DED: Donut Email Dongle (part 2)

(Part 1 is available here, which includes the background of the project, the code being used, and links to the necessary components.)

I haven’t made any meaningful changes to the code, but I finally got around to putting the USB hub DED together. I wasn’t able to get the switches for the ports working as inputs for the Arduino; I may work on that again later now that I’ve refreshed a lot of my Arduino knowledge on other projects, but most likely I’ll just leave it as is and that can be an exercise for the reader.

Here’s what the insides of the hub look like:


The Arduino fits nicely over the middle two ports, although you need to trim down one of the edges of two of the buttons in order to let them still be fully pressed.



The button on the left hasn’t yet been trimmed, but the one on the right has, so you can see what the end result will roughly look like.  The pencil lines in the above picture show the point by which I needed to stop trimming. To get the exact line, mark the entire visible section of the switch with a pencil while the hub is fully assembled and the button isn’t pressed, and then make sure that you don’t cut away any of the marked section. That’ll minimize the chance that the change is externally observable.

To wire the Arduino in, get a spare microUSB cable and cut it open.  The micro end will be used to wire in the Arduino, so make sure you leave at least a couple inches of wire attached to it.  The full-size end won’t be used in the final product but is useful for testing that the micro end is properly wired in.



Now, flip over the PCB of the USB hub and it’s time to start soldering.

(Unfortunately I don’t have good pictures of exactly what I did, as the first time through I was too sloppy and the version that I photographed didn’t end up working. In the photos I’m attaching magnet wire to the USB contacts on the PCB, but that was too weak and not flexible enough so I eventually switched to just directly soldering on the wires that came attached to the microUSB connector.)

You can figure out which wire to solder to which contact by plugging in the full-size plug from the disassembled cable. The order of the contacts on the PCB matches the order of the wires that you can see through the hot-glue-like material in the photo, and you can verify the order by checking with a voltmeter to see which wire connects to which contact.  Also, the USB cable has a metal sheathing in addition to the four colored wires.  This corresponds to the outside of the connector and should be connected to one of the solder points at the very edge of the board, on either side of the 4 primary pins.

(Note: Because of how the circuit is set up, the data lines aren’t 100% isolated from each other, so if you’re using a noise-based resistance check setting like I usually do, you’ll get a bit of a signal even when checking pins that aren’t the same. However, the signal will be much louder when the mapping from wire to contact is correct.)

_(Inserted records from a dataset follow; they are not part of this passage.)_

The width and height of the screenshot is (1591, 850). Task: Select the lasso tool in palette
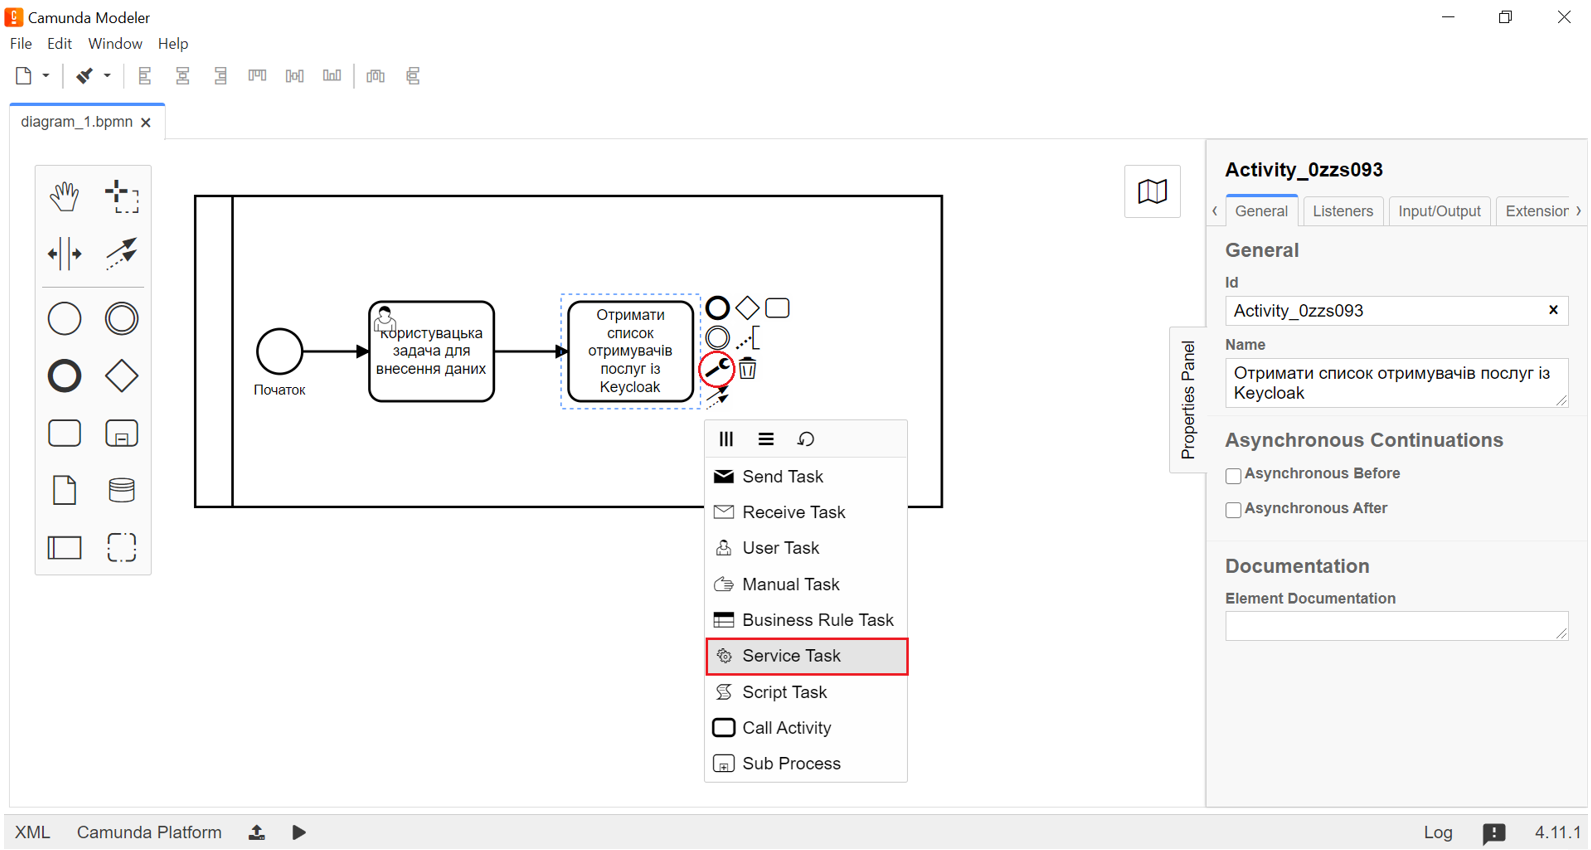(122, 196)
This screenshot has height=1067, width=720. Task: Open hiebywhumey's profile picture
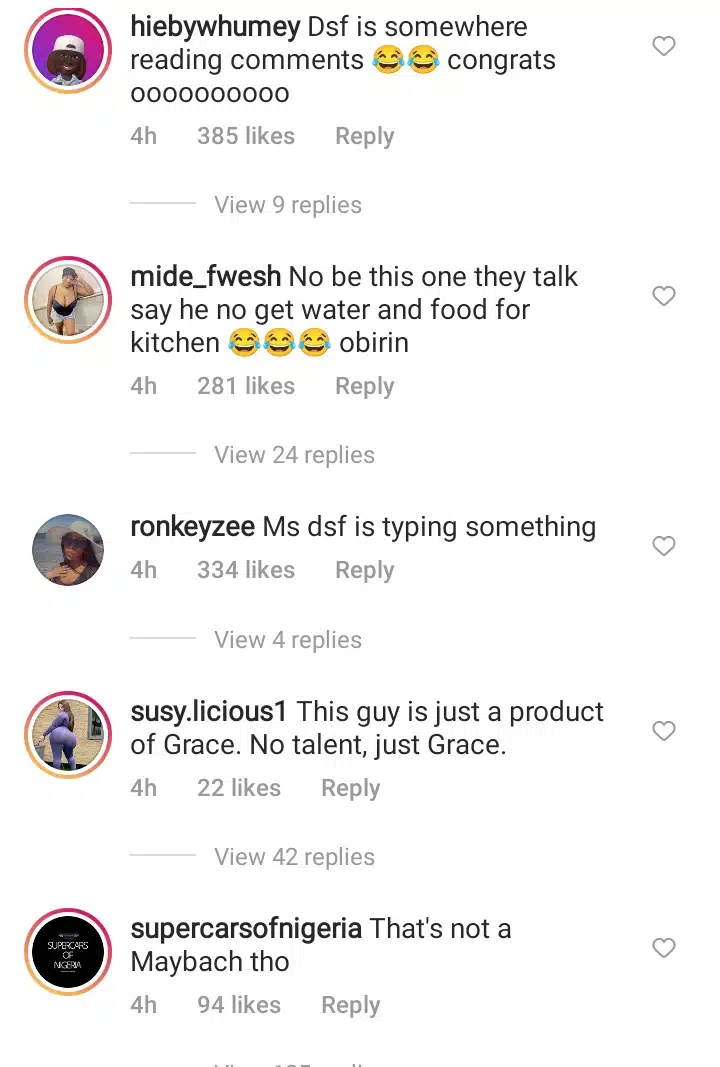(x=68, y=51)
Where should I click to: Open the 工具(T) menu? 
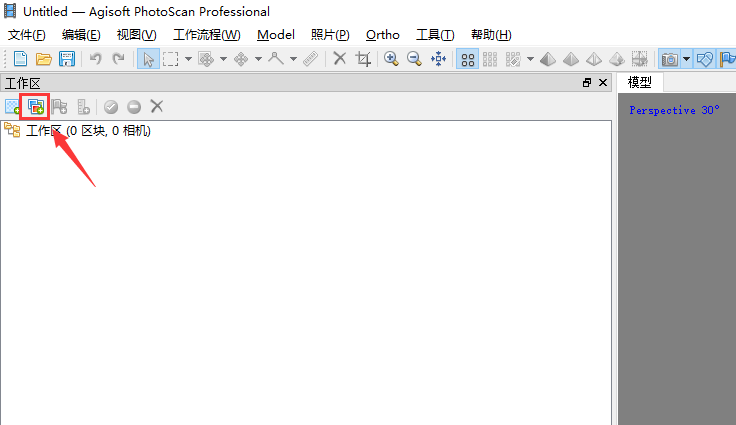(435, 34)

(Another random note: In the above photo the cable is plugged into the port closest to the hub’s cable, but in reality I used the port furthest from the hub’s cable as that end is a bit less crowded.)

At least in my hub, there’s a cutout in the corner of the PCB that makes it easy to route the cable from the bottom of the board where it’s connected back to the top of the board where the Arduino will be.


(Again, those aren’t the wires I ended up using in the final version). I’d also advise using either superglue or hot glue to reinforce the solder points, as otherwise they’re prone to breaking. (On a related note, while the case is opened, be careful with the hub’s cable; the solder points are pretty weak and I had them break while I was working on it. Due to the spacing and my shaky hands resoldering it was doable but annoying.)

Once you have the wires properly connected, plug the microUSB connecter into the Arduino. (Important note: put a piece of electrical tape on the bottom of the Arduino to prevent it from shorting on the metal ports it’ll be sitting on.) Test that it’s properly connected before closing up the case. You’ll need to hit the button to enable that port of the hub, of course, and you can also use that to disconnect or power cycle the Arduino once it’s in hidden in the case. The other three ports should still be fully functional.

Once you’ve finished putting it all together and you’ve closed the case back up, it’ll mostly look just like the hub always has.  There are just a couple ways to tell that something’s different. If you aren’t careful when prying the case open, there’ll be marks in the plastic. In addition, the blue light that illuminates the buttons is slightly obscured by the Arduino board, so that’ll look odd. Lastly, at least in mine the case is ever so slightly bulging and the button presses feel slightly sticky, but both of those could probably be avoided by being a bit more careful and less impatient than I am.